Internet dating, hookups, blind dates, and the odd booty call -- how does this cornucopia of dating delights mesh with your role as a mom and caregiver to your kids? It all comes down to this: You can have the time of your life right now. After all, you are a consenting adult and chances are you have been through hell, but your kids don't need to know anything about it.
For some of us, this "throwing our dates in the kids' faces" thing might just be one of our major issues with our exes. Some of them may have taken the relationship equivalent of a packet of Tang, added water, and created an instant family. He might already have a new girlfriend, perhaps who lives with him, and maybe even with kids of her own. Or, worse, your ex may have a live-in who wants to have a New Year's baby and you just happen to notice it's already Memorial Day!
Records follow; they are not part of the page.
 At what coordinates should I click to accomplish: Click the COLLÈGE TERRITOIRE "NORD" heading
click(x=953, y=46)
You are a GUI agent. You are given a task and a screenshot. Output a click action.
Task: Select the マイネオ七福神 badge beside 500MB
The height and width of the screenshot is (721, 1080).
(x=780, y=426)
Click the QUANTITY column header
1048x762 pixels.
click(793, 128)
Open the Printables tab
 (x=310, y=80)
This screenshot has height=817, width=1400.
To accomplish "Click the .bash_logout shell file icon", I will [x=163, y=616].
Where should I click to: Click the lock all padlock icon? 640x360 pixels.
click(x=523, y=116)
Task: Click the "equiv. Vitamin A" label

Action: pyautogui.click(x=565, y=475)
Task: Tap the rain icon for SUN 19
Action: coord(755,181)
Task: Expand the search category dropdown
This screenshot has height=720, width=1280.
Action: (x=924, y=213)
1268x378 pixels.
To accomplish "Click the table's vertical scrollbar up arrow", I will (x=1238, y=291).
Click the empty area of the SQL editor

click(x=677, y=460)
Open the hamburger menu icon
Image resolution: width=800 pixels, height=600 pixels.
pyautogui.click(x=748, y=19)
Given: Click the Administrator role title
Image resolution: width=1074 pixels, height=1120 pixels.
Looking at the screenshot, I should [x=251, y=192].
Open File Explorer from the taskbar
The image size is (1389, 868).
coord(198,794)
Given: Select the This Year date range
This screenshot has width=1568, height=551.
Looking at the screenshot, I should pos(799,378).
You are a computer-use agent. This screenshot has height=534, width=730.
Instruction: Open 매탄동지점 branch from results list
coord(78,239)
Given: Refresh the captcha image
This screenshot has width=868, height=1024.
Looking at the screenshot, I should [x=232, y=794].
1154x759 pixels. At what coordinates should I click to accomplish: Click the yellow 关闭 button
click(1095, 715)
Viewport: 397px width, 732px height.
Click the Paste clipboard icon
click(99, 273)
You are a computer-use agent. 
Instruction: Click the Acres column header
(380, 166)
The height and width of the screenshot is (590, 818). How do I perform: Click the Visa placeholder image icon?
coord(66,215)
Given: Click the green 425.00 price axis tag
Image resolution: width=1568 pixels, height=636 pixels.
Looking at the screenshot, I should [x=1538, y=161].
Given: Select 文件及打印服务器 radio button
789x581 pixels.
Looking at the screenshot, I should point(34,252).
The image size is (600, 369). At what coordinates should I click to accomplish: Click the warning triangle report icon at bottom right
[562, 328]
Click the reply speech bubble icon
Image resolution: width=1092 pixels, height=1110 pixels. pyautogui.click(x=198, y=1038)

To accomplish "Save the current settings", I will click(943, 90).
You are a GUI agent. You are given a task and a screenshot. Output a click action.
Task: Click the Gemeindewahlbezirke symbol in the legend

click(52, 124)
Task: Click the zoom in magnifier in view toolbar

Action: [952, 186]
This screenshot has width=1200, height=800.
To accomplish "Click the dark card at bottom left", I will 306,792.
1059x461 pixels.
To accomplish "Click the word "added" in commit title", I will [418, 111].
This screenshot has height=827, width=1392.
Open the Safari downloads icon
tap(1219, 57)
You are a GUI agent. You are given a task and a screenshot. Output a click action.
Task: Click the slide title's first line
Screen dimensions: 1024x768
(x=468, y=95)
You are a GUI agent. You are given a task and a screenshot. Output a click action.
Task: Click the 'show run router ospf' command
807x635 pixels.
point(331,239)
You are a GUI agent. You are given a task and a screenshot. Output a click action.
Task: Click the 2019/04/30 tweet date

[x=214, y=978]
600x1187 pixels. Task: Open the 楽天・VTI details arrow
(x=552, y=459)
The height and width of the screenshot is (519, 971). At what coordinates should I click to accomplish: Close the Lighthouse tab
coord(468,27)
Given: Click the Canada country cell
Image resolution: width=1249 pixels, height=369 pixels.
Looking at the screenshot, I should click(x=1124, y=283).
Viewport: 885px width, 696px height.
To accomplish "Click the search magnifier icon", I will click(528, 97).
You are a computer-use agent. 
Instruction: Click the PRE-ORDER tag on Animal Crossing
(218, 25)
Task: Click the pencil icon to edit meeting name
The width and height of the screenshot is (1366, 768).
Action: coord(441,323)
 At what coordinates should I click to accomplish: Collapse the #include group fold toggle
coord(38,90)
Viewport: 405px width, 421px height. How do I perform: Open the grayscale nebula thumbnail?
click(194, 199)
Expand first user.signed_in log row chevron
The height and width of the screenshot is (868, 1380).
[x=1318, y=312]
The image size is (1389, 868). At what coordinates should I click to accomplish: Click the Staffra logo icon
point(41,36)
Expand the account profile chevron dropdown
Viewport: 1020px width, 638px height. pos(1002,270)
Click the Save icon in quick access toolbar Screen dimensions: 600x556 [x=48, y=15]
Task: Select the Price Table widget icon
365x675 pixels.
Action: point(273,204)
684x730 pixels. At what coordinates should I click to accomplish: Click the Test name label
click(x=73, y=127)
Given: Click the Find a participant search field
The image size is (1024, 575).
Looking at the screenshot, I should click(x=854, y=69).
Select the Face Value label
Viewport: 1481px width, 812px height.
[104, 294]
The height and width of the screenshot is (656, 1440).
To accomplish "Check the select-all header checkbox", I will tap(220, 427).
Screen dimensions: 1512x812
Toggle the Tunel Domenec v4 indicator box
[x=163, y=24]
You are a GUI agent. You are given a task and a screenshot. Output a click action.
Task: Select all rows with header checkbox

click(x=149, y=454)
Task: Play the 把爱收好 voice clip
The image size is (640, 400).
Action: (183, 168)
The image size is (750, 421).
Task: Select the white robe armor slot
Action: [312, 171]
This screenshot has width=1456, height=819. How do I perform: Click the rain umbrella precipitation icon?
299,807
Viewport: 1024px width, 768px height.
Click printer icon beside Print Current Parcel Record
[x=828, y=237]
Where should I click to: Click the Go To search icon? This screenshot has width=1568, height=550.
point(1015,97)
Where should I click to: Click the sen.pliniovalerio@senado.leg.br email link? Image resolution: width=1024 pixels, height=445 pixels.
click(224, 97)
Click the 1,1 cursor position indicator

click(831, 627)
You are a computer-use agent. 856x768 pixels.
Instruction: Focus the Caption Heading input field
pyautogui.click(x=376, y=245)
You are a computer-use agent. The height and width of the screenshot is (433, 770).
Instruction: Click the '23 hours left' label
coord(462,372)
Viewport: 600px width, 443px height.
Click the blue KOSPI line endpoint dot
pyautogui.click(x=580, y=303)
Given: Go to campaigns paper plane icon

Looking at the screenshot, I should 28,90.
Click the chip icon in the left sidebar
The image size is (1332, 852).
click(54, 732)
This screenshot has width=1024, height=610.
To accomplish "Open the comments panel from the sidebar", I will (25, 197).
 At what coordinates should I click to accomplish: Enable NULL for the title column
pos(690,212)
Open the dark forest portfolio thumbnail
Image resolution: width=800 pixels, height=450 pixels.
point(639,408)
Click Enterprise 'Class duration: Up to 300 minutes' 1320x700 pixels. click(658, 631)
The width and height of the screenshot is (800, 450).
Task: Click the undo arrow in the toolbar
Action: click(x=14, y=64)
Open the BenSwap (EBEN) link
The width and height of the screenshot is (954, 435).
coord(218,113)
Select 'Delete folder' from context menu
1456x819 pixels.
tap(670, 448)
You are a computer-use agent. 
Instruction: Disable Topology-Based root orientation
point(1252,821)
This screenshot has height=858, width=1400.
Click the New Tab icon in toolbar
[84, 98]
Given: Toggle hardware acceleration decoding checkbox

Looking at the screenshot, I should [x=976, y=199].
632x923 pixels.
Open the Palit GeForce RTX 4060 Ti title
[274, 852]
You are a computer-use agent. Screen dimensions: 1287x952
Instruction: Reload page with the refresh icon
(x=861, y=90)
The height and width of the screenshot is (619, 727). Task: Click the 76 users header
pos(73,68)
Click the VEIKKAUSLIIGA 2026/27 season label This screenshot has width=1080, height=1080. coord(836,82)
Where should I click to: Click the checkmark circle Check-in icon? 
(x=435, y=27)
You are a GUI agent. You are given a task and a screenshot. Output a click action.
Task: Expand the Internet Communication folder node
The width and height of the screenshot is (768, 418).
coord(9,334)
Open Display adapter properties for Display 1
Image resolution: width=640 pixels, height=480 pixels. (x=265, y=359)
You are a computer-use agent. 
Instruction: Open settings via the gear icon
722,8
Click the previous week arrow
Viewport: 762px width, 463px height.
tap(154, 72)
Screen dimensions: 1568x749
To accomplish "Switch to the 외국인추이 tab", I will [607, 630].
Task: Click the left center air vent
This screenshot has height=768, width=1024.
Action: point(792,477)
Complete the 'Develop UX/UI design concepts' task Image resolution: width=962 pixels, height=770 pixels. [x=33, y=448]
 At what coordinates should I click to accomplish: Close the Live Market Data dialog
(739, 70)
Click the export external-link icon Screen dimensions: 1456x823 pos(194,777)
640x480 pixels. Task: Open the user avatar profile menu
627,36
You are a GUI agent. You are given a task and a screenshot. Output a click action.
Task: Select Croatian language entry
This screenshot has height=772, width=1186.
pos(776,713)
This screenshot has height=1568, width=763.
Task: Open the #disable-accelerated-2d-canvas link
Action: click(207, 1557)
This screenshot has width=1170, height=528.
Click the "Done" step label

Things can move really quickly when people get out of a relationship. And how can we expect our children to grieve and understand the loss of their own family as they know it if Mommy or Daddy already has a brand-new partner or family in place? The message it sends to them is: "You were a really good family while it lasted but I think I hooked a real winner this time round. And don't worry, it might seem like I just met your new mommy, but we have been together for ages -- just ask your mom! And wait until you meet her kids! I mean, your new brothers and sisters! We're like the best family ever, minus your mom and your own bedrooms, because now you have to share. Anybody want to go to Disneyland?"
Sadly, as so many of us know, that is not even an exaggeration. It happens all the time. Hey, it happened to my family. The new woman was introduced to the kids within a few weeks -- against professional counsel -- and it made things hell. The rule of thumb is to wait a minimum of six months, or even better, a year, to make the introductions. Take care of your first family first! Build up trust and establish the new dynamics of your reconfigured family. Make it about the kids and not about your ego. And when things start to settle and people begin to heal a little, then make the transition slowly and thoughtfully. It's not a fire sale. Not everything is replaceable. You can't swap item A for item B and think that nobody will notice. Your family is your own little piece of this world and at its core reflects who and what you are. Treat it with respect and dignity and give it the time it needs to mend in a real and meaningful way.